WHAT THE EXERCISE ASKS: Although the records contain pictures, the copy must not; reproduce everything else in them exactly.

DATASET RECORDS:

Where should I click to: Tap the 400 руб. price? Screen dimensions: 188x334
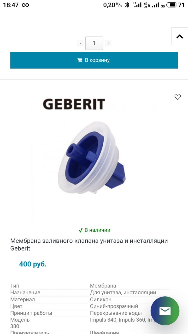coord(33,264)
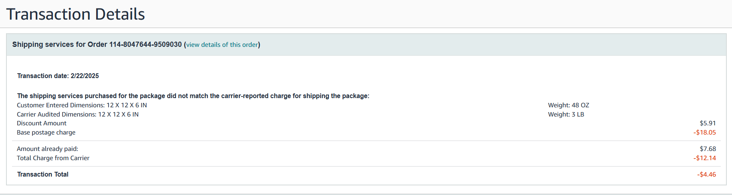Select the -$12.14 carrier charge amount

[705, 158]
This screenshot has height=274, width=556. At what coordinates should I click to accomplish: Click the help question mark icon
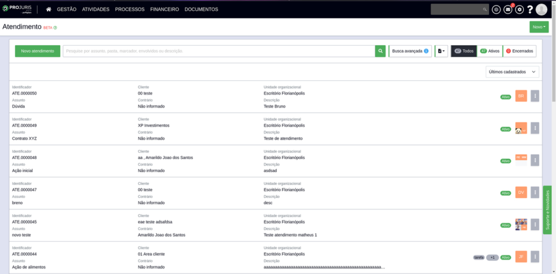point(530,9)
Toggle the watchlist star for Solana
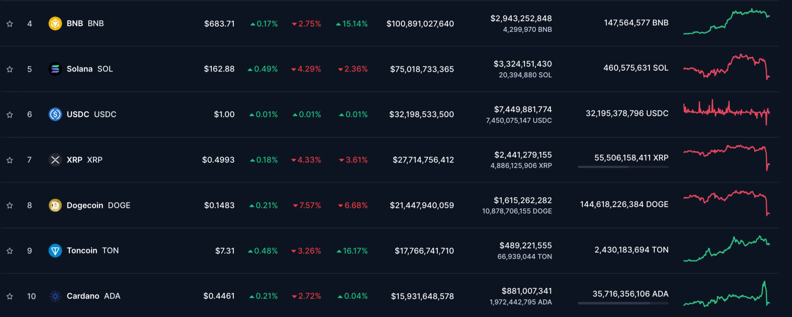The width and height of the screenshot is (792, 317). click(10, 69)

COMPLETED EXERCISE:
Where should I click to: Tap the 400 руб. price? Screen dimensions: 188x334
coord(33,264)
Select the -$12.14 carrier charge amount

[705, 158]
This screenshot has height=274, width=556. At what coordinates should I click to accomplish: Click the help question mark icon
point(530,9)
Toggle the watchlist star for Solana
The width and height of the screenshot is (792, 317). click(10, 69)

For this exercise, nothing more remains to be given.